Poster le 10 mai 2007 vers 9:19 par admin
par Solange Thierry
Anthropologue
Rares dans le monde sont les pays qui évoquent par leur seul nom l’image d’une danseuse. Et s’il est vrai, hélas, que d’autres images, cruelles et destructrices sont venues s’imposer dans des années de guerre et de malheur, il n’en est pas moins évident que l’art de la danse au Cambodge survit à toutes les tourmentes.
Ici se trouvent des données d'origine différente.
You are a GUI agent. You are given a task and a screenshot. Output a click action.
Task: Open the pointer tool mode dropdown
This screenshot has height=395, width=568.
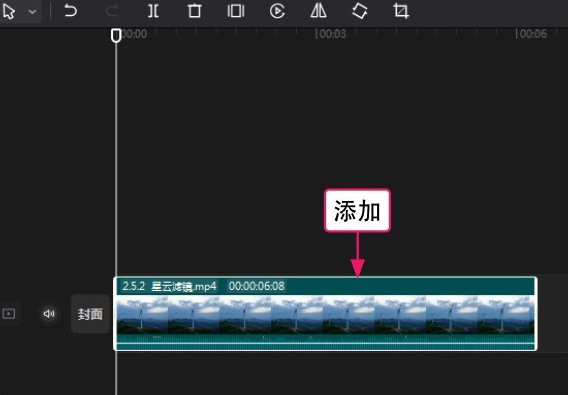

L’histoire l’atteste avec éclat : les monuments d’Angkor en effet font apparaître dès le neuvième siècle, à fleur de grès rose ou gris, des silhouettes féminines d’un charme singulier. Mi-femmes mi-êtres divins, elles avaient leurs répliques humaines à la Cour des rois bâtisseurs de la dynastie angkorienne. Une inscription épigraphique du temple de Lolei dit que le roi Indravarman offrit au dieu Shiva «des danseuses, chanteuses, musiciennes, affectées au service des prêtres, nommées au nombre de quarante deux; et au nombre de sept, des danseuses, chanteuses, musiciennes de deuxième ordre, affectées au service du public». Ce qui suppose une hiérarchie dans les rôles et donne à penser que les premières « étoiles » étaient plus proches du sacré que les derniers «sujets ».